Just over six months ago, amid all of the chaos and excitement of acceptance letters and starting grad school less than two months later, a coworker of mine who has a Master's Degree mentioned that I could call her anytime to complain that I'd made the worst mistake of my life.
I made it through spring term without feeling an ounce of regret or wondering what in the world I'd done to myself, and I'm proud to say I also made it nearly a month into my first full semester without feeling that way as well.
But then it all hit.
Hard.
And all at one.
I quickly went from feeling the euphoria of making it into graduate school to wondering how the many SLP's before me have made it through and turned out fine.

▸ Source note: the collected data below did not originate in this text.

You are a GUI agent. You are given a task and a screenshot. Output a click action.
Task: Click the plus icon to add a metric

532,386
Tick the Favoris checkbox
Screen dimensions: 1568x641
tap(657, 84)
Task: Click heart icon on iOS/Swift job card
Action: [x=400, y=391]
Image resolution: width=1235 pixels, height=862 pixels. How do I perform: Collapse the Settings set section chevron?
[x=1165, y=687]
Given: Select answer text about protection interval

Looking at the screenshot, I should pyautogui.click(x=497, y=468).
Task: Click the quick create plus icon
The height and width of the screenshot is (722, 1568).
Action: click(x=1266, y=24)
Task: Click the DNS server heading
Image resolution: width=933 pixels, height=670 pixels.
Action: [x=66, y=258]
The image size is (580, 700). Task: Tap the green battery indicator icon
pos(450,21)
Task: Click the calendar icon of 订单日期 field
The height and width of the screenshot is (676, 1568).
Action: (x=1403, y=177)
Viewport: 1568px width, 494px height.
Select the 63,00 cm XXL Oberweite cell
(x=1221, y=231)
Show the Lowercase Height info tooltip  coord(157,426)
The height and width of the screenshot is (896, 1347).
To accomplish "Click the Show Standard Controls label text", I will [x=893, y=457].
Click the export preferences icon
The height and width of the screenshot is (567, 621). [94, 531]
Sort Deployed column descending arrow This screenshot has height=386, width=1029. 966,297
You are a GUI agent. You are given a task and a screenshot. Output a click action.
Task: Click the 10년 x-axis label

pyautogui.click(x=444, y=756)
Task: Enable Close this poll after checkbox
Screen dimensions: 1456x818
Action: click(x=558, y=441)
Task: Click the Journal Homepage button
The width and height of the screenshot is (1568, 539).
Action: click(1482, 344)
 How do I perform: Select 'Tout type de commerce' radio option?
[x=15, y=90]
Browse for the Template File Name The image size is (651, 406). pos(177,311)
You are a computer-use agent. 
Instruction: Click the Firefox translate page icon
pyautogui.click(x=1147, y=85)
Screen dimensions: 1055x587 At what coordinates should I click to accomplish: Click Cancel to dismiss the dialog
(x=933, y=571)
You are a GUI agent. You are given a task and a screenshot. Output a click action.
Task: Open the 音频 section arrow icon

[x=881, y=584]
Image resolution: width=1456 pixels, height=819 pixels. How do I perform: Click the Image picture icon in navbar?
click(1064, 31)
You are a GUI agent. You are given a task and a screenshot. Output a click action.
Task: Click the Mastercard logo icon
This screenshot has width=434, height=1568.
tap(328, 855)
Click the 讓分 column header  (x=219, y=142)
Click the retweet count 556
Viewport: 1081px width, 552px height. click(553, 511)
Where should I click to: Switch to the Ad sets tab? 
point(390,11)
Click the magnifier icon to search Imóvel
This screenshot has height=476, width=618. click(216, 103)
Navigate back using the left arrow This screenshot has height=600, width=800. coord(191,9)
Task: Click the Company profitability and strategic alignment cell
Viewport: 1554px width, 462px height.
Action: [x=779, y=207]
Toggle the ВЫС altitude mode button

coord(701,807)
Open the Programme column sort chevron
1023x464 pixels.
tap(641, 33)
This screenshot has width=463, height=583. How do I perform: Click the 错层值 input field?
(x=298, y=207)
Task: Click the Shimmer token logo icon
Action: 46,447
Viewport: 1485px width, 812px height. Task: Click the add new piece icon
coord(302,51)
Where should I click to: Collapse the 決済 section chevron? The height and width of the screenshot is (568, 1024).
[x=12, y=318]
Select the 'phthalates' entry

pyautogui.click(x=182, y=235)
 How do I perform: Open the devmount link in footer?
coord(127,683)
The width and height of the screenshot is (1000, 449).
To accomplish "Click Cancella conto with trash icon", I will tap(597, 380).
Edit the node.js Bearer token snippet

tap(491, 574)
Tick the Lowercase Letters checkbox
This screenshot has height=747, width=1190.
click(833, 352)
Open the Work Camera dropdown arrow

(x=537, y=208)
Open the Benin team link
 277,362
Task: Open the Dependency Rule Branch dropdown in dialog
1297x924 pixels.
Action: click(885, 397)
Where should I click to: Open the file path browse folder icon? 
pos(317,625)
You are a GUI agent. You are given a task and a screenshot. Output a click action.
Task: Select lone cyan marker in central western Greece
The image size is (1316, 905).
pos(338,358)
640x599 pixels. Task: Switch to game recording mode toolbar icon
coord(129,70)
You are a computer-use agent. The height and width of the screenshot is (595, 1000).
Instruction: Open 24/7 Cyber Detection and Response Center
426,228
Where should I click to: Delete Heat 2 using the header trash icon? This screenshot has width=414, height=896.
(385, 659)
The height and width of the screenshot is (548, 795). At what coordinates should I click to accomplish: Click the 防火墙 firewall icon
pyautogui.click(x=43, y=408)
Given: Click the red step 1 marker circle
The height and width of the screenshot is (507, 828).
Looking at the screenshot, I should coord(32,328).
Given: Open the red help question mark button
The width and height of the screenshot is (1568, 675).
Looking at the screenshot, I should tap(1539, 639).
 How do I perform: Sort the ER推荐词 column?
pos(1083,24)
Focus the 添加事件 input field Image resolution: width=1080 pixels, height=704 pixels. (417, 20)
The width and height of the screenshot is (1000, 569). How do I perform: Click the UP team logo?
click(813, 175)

I've been through a whirlwind of emotions over the last month and particularly over the last week.
I went through the first stage of having no clue what I'm doing and wondering why anyone would ever trust me to actually work with and treat REAL people (imposter syndrome is a real thing, friends)...
... to stage two of admitting to myself that maybe I do know just the tiniest bit about what I'm doing, but feeling overwhelmed to the point of actually considering quitting...
...and to stage three of having my first emotional breakdown of graduate school, which, if I may say so myself, seems like a definite rite of passage.
I learned this week that sometimes it's okay to admit to yourself that you're overwhelmed, that you took on too much, or that you need help.
Sometimes it's okay to call your mom for a mid-day therapy session because you're on the verge of an emotional breakdown and you need her reassurance.
Sometimes it's okay to take a step back and make the right choice for you, even if you know it's going to be tough to let a few people down.
This week I had to step back and realize that I'd bit off a little more than I could chew.
I had to look at the bigger picture and prioritize.
If I learned one thing this week it's that to make it through challenging and demanding stages in life, whatever they may be, one of the most important things you can do is keep your priorities straight.
For me that means the gospel, my family, exercising, and football (obviously).
I also learned the value of chocolate milk - one of those small things in life that has the power to momentarily make it all better.